"""

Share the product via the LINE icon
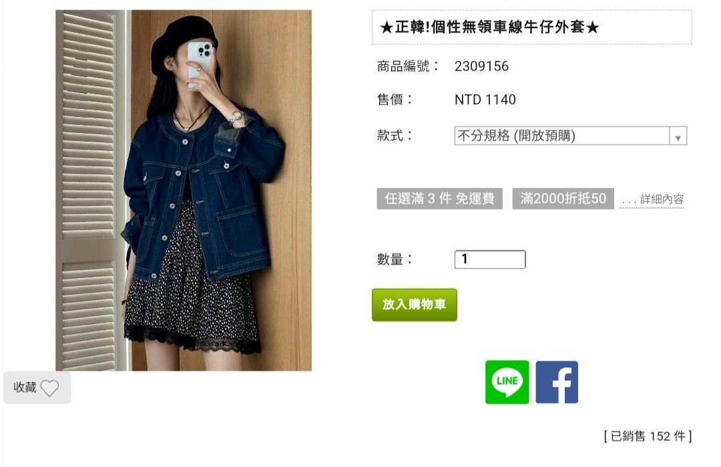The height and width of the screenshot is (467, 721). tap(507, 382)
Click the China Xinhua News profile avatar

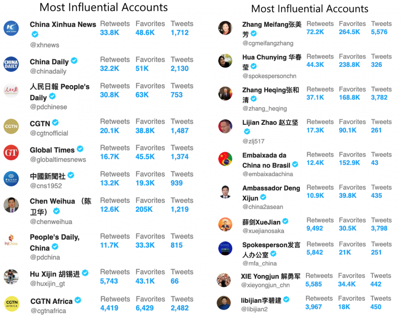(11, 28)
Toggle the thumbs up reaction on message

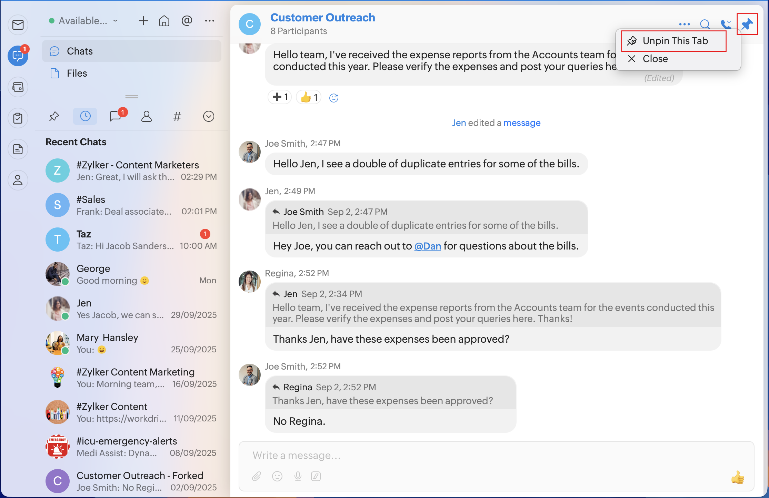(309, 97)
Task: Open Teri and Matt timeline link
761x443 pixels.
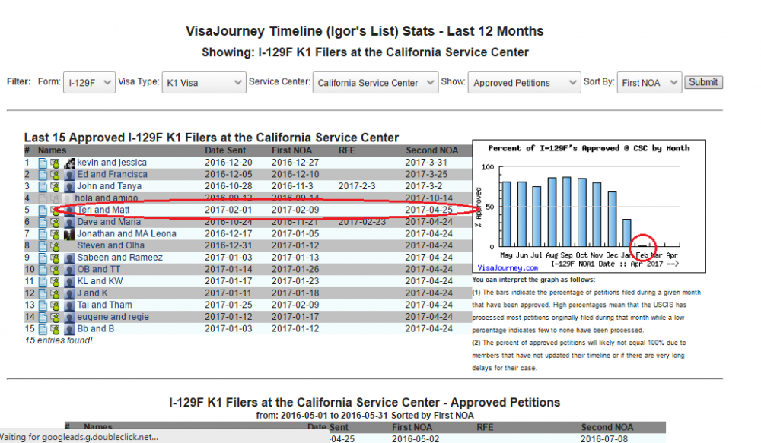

"""

# Aim:
Give back the lines above word for word, leaving out the pictures.

# Task solution:
Share the product via the LINE icon
The height and width of the screenshot is (467, 721). tap(507, 382)
Click the China Xinhua News profile avatar

(11, 28)
Toggle the thumbs up reaction on message

(309, 97)
Task: Open Teri and Matt timeline link
761x443 pixels.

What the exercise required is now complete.